If you are reading this article, it means that you are not indifferent to the thought of growing your practice in the years to come. Either because you are starting out in private practice, or because you feel a specific market pressure for your niche in your area.
Digital is important because it disrupts the traditional model, when patients see their GP about a health concern, are then referred to a specialist and obediently follow the pathway that was presented to them. The disruptor in this day and age is the technology in your patients’ pockets. We can no longer claim that online and digital are only buzzwords for younger generations. The pandemic has seen grandparents embrace and use Zoom, Skype, Facetime, and Viber like no generation of grandparents before ever did. After that digital shockwave that came with Covid-19, we can safely assume that many under-80s are now able to use Google and click on a link, wouldn’t you agree?

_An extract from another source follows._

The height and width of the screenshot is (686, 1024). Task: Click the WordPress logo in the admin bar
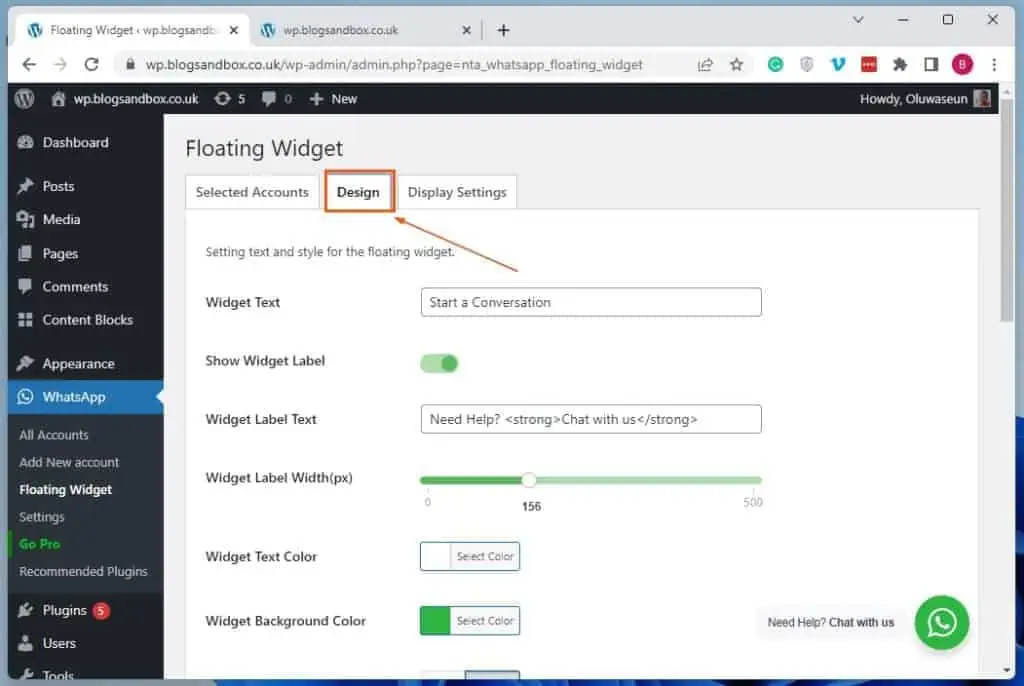pos(24,98)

Digital is important because it is not just about the new technology. It is about real conversations. It is about patients asking questions (or doing a Google search) and specialists providing answers (or having excellent FAQ pages about endometriosis, ACL-reconstruction, benign prostate enlargement, or sciatica. At its core, the conversation is emotive: when I am unwell, I feel insecure and doctors are there to inform, reassure, support or act.
Over the last 5 years I have seen private practices doubling their turnover and patient numbers just because they started using digital patient acquisition on top of the existing strategies: still building solid word-of-mouth referral pathways and making sure local GPs send patients their way. The difference, the growth, came from becoming a digital leader for specific conditions or treatment pathways.
And let’s face it: if you can keep your overhead costs at the same level and create a growth model for your private practice, wouldn’t that give you peace of mind and perspective for the future of your business?